Adler has performed extensive testing on thousands of X26 model Tasers. He says tests have shown that in “unstressed volunteers,” a five-second burst from a Taser is “pretty safe.”
But when people have drugs or alcohol in their systems or heart problems, that changes, he says – and a hefty percentage of people that police encounter no doubt slot into one of those categories.
Plans to upgrade in the 'next several years'
Hamilton police have carried Tasers since 2004. Currently, 236 officers use them – mostly supervisors and tactical teams. Most use the X26 model, through some emergency response units carry the outdated M26 model, says Sgt.

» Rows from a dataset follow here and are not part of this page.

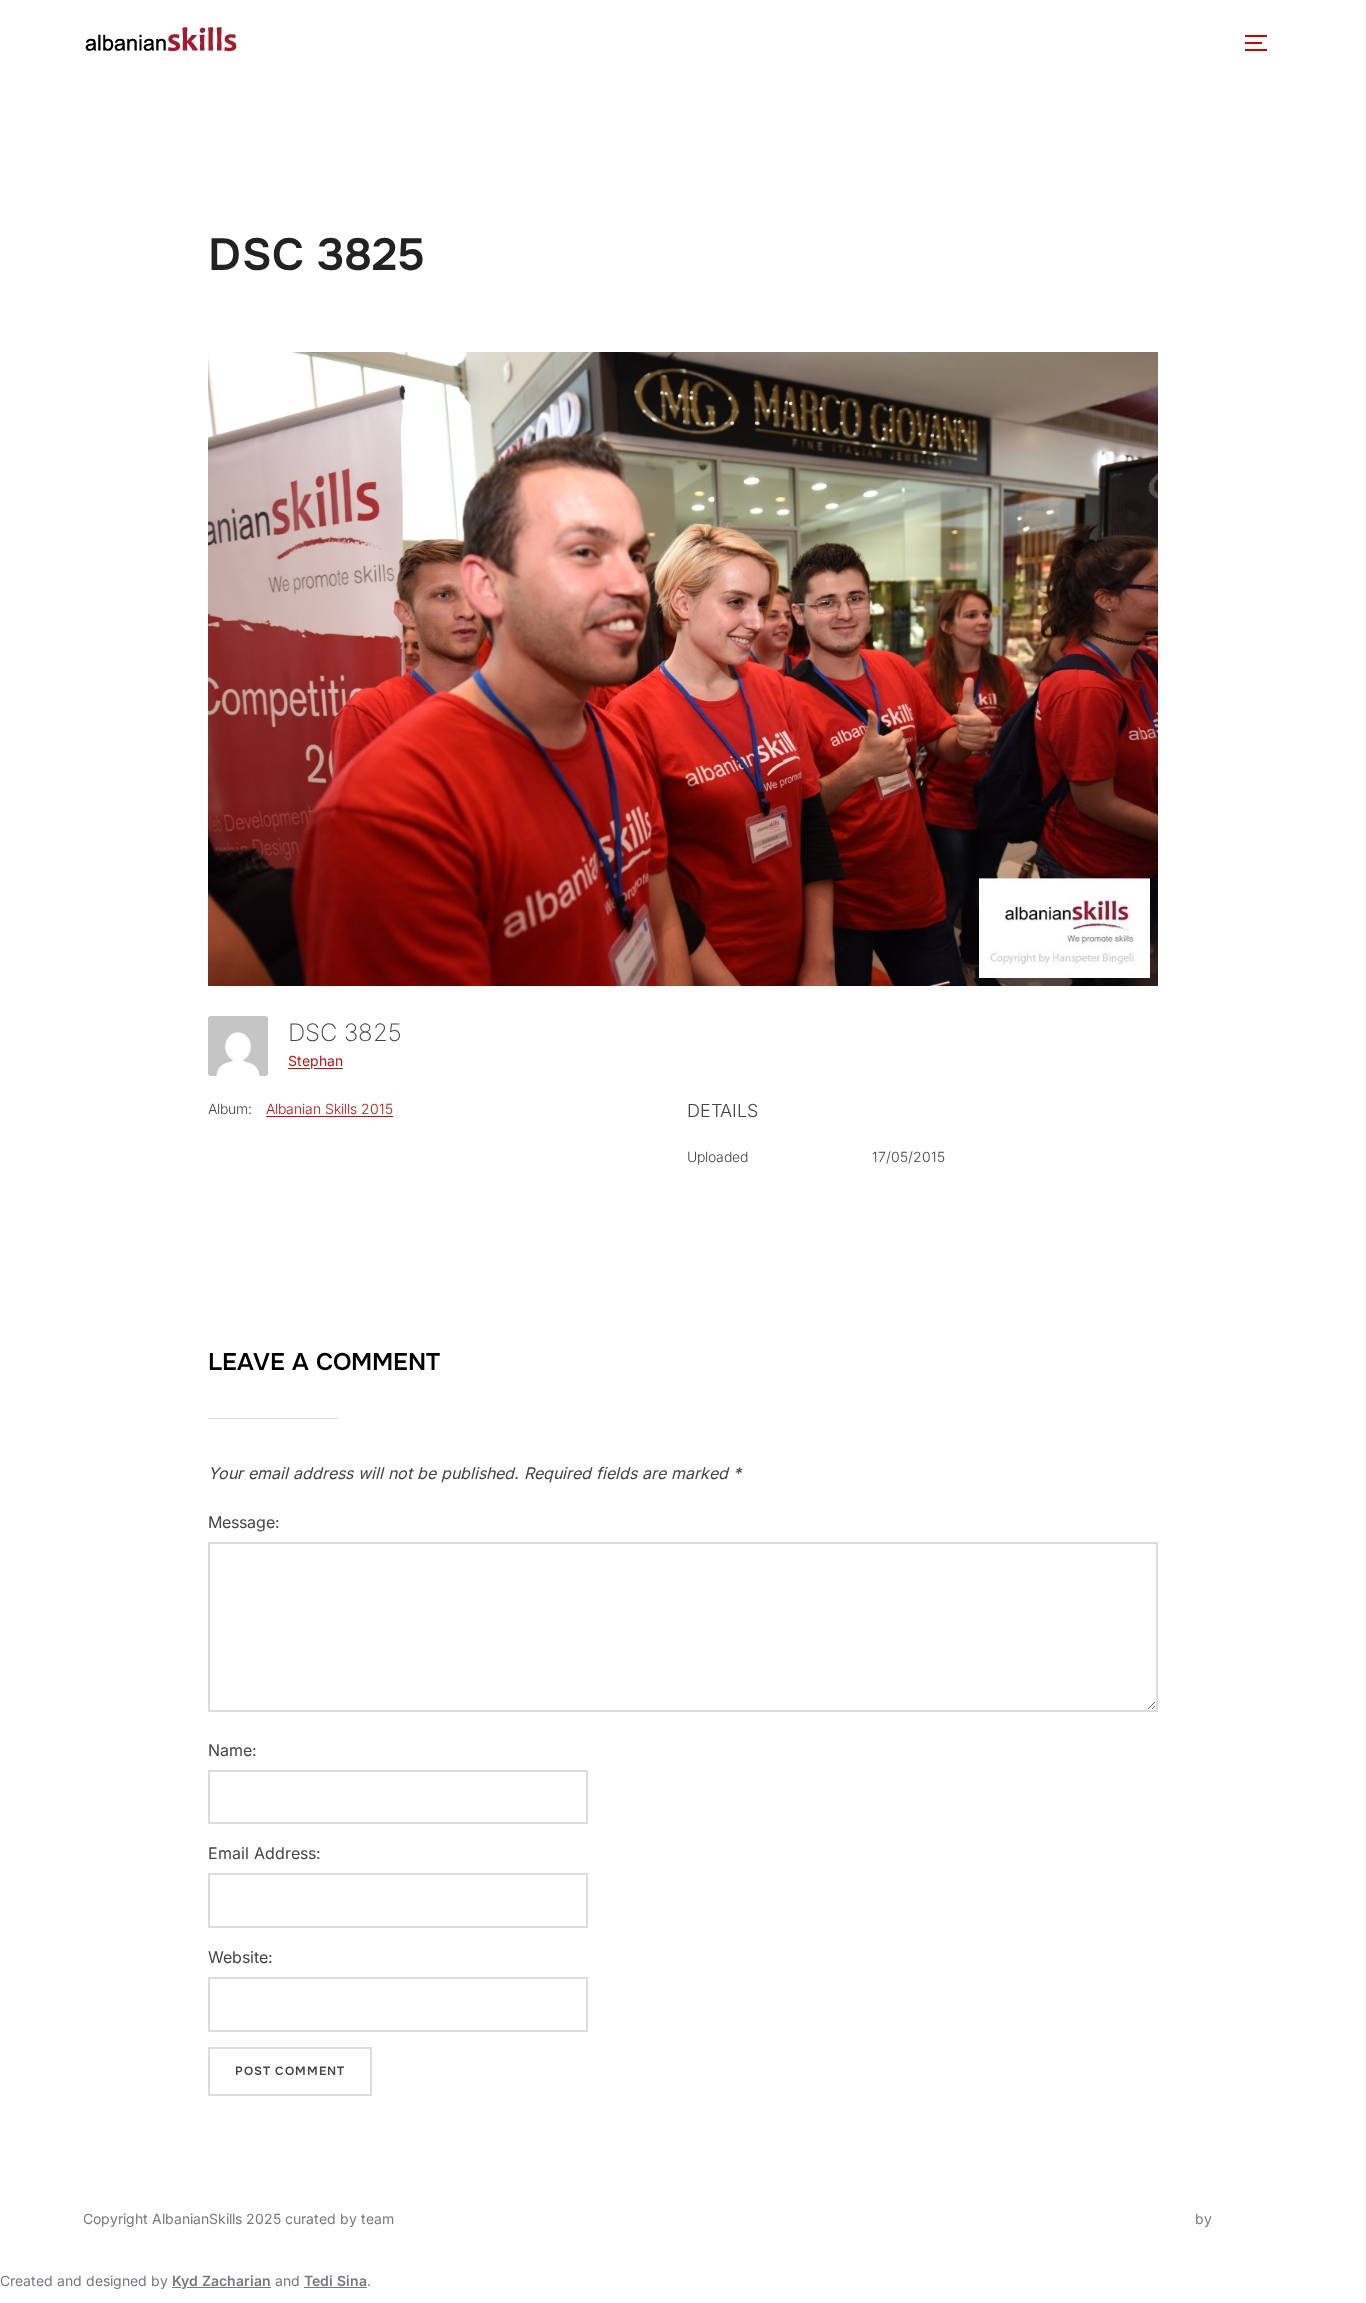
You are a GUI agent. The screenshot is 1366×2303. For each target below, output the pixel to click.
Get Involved (930, 42)
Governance (416, 42)
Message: (244, 1522)
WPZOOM (1249, 2218)
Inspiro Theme (1144, 2218)
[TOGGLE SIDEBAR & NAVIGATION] (1263, 43)
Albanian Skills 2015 (329, 1108)
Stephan (315, 1060)
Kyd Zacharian (221, 2280)
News (514, 42)
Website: (240, 1957)
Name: (232, 1750)
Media (807, 42)
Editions (701, 42)
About (295, 42)
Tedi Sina (335, 2280)
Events (592, 42)
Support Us (1072, 42)
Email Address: (264, 1853)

Jon Alsbergas, Hamilton police’s use of force supervisor and training analyst.
He says the police service plans to go with the X26 model even if the newer models are approved for use in Canada next month because of “financial constraints” and costs associated with “bringing instructors up to speed.”
“The plan would be to upgrade within the next several years,” Alsbergas said. “The costs are significantly more.”
Alsbergas is a member of the Ontario Police College advisory committee on Taser use, and says he hadn't heard any information on new models of Tasers being approved for use in Canada in October.
The X26 model Hamilton police service is purchasing costs $1,065, he says. The upgraded X26p model is slightly more expensive at $1,071.90 – but the warranty costs $100 more, and magazines cost almost two times as much, he says.
The newest X2 model costs $1,324, with a warranty that is $150 more expensive than the X26, and magazines that cost 33 per cent more, he says. When ordering 150 Tasers, those costs can quickly add up, he added.
Taser does have a trade-in program for upgrades, but Alsbergas says it would be years before Hamilton police could avail themselves of the program.
Proposed costs for the expansion of CEWs include:
- Equipment costs (150 X26 Tasers, holsters, cartridges, conductive targets): $324,611
- Two training instructors: $226,449 including benefits
- Instructor courses (Taser Master and use of force): $11,800
- Replacing officers who are receiving Taser training: $429,601
Money has been an issue between city council and the police service this year. In April, the police services board finalized a 3.52-per cent increase over the previous year’s budget after it was reduced three times at city council’s request.
City council then voted to ask the province for more control over management of the police service.
In Hamilton, Tasers were involved in 49 incidents in 2012, up from 22 incidents the year before.